With a constitutional provision, laws inconsistent with biologically-established fact could be struck down (abortion, tobacco).
However, much more is needed than a legalist solution of precautionary and reactionary enforcement. A full political system with roles and responsibilities in research, planning, testing, tax-raising powers, diplomatic service, strategists, administration, education, food security, sustainable living standards, conflict resolution and so forth is required.
There is a war being conducted against nature, although only one nation has so far declared it.
One elemental responsibility that was hardly mentioned enough in the COVID-19 pandemic was that national borders should be closed to prevent the disease pathogen escaping from each nation (not just entering). Each nation is responsible to all others for global public health, and biocratic constitutions will make this a formal provision, whatever international treaties say, or do not say. We get our core ethics from our biology as a species of social animal, one might say a political animal.
Ongoing research into, and improvement of, human politics
In a rational society, greater effort would be put into scientific study of human nature and environmental relations. This would involve collective self-reflection on human politics (why there are problems of corruption, nepotism, dynasties, power relations) and ongoing research on it.
Research has shown how children who have had adverse experiences or are detached from nature can show reduced empathy for the natural world, but equally environments where children connect with nature have a wide range of benefits, including a more ecocentric view of politics.
As Caldwell writes, open democracies are adaptable but undisciplined. We continually face problems with biotechnology and invasive species.

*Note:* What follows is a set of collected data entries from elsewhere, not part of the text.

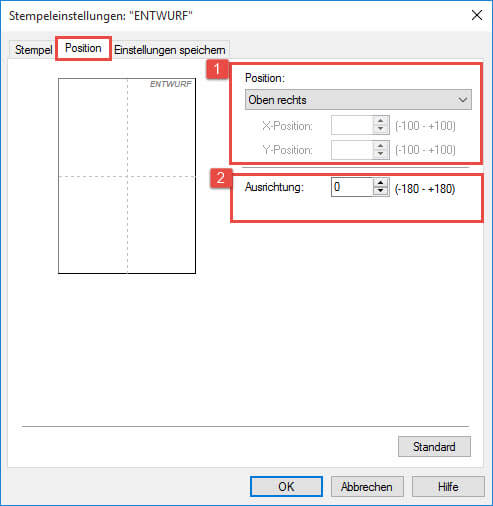493x506 pixels.
Task: Click the X-Position input field
Action: (352, 125)
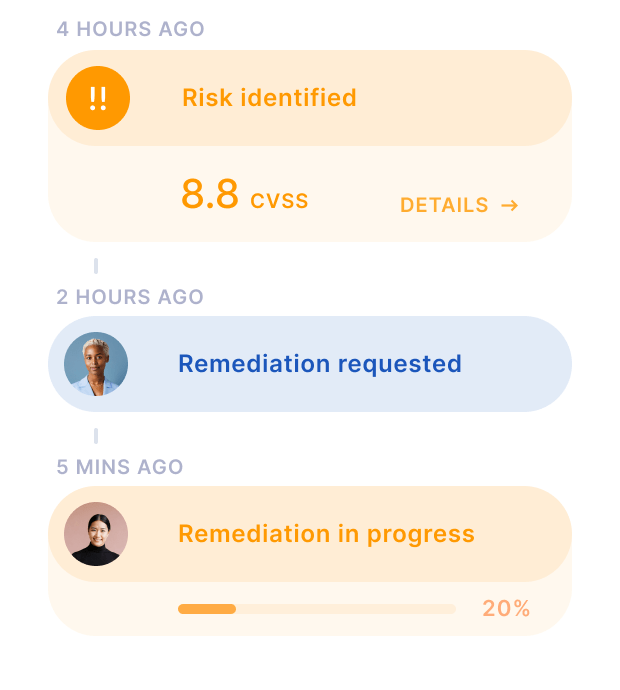Click the Risk identified heading
620x690 pixels.
pyautogui.click(x=269, y=97)

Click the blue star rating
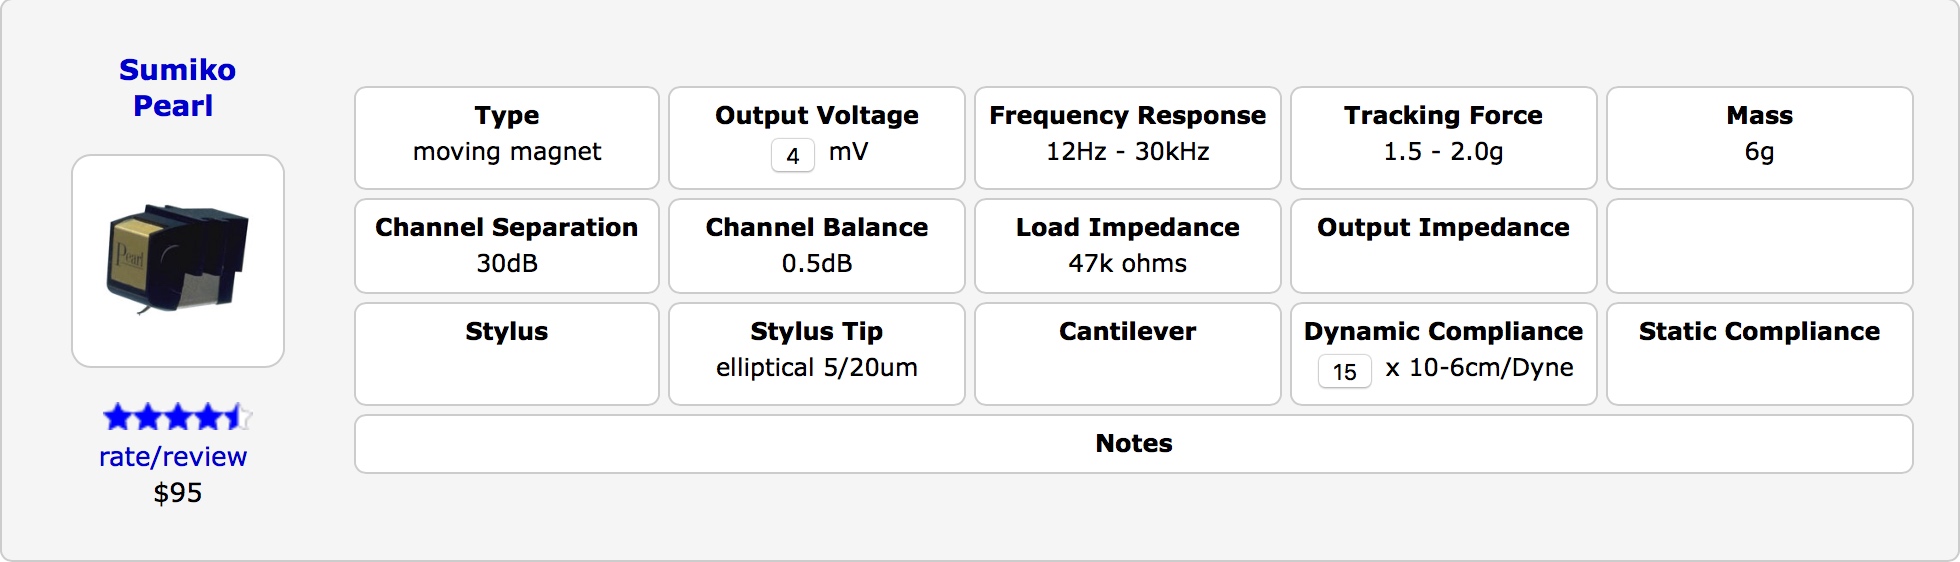point(177,417)
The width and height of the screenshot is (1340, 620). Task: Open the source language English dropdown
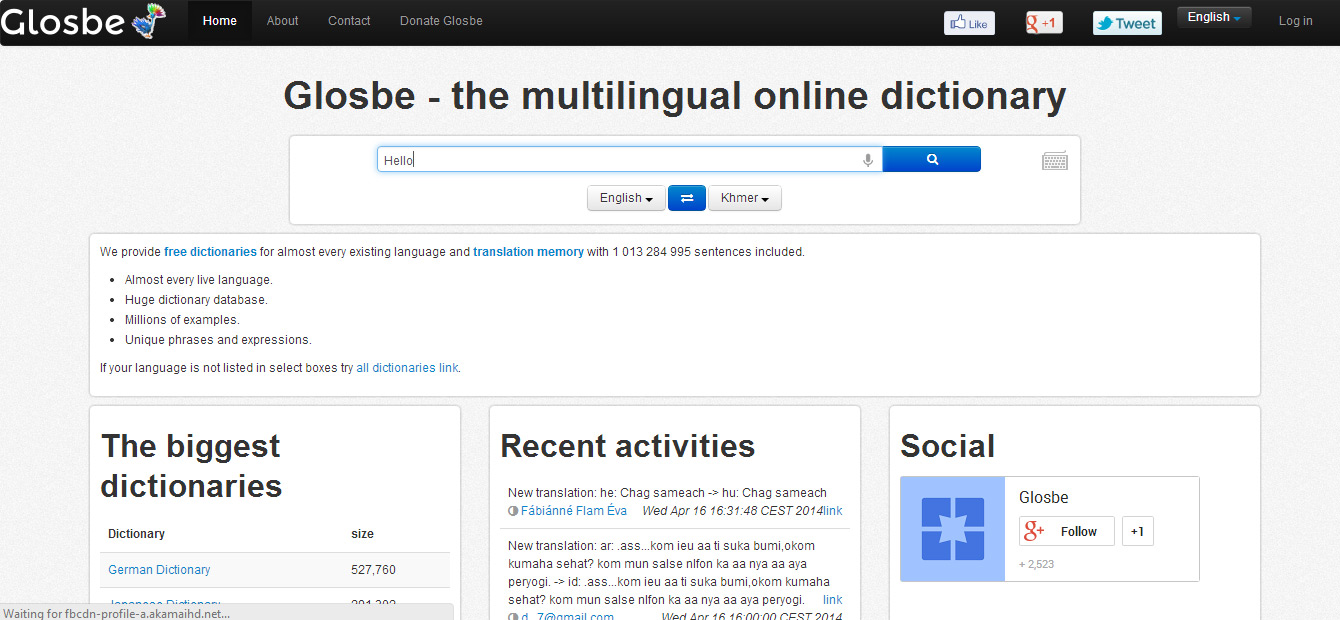coord(625,198)
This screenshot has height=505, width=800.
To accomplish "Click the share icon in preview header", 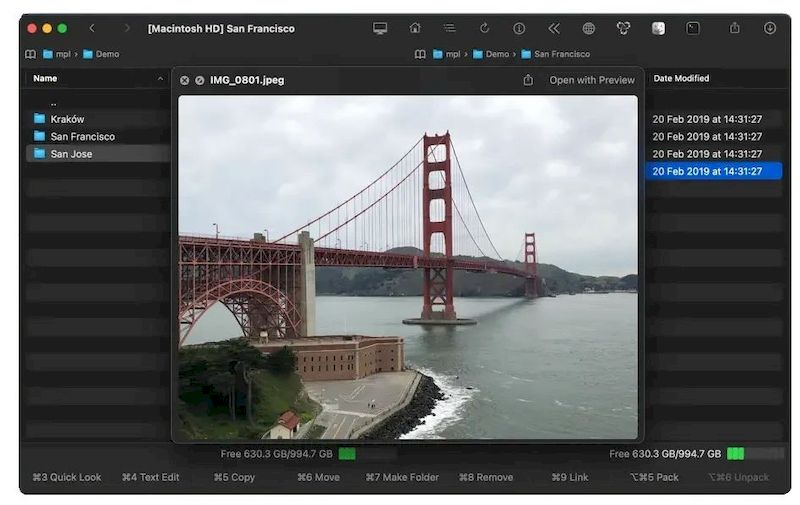I will coord(528,80).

Where Caldwell falls short is in taking this to the logical conclusion and building model of a new form of government from a biocratic ideology, because at the time the world was apparently not ready for such a radical move. Well, if not now, when? We can develop a political system that eliminates the ruling class, and personal riches, and leave people with enough for the good life, particularly with communal and digital wealth. But there will need to be a public acceptance of some green austerity borne by all. Like Epicurus, we might learn to be happy with bread and cheese shared leisurely with friends. But many aspects of life will need to be quickly tailored to fit inside planetary boundaries, and that will require discipline, not indulgence. Luxuries will be small ones, footprint-wise.

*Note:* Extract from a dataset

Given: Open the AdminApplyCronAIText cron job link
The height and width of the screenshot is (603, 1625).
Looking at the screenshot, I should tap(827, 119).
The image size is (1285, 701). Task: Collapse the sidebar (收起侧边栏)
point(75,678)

The opportunity to set a good example in government comes all too rarely. To found a new kind of government based on constitutionally-encoded biocracy will be an option during the creation of a new state, perhaps from a successful independence movement or a unification. Never before has seizing such an opportunity been so critical to the survival of human and non-human life on our planet Earth.
While acknowledging this:
the other political systems we are familiar with, theocratic or humanist, are all much more fallible by design and have proved routinely corruptible and now (with weapons and economies of mass destruction) extremely dangerous. Time and again, we see the pattern in politicians and priests that begins with "What's in it for me?" And this applies to many social movements too, confusing self-interest with public interest. With one notable exception: the environmental movement, which places value in nature, and takes the long view of deep time and the survival and thriving of non-human species, ecosystems, and future generations of humans within our living world.
What is healthy government? Only one with the principles of life sciences and the good life at its heart. Choose life. Choose biocracy, now.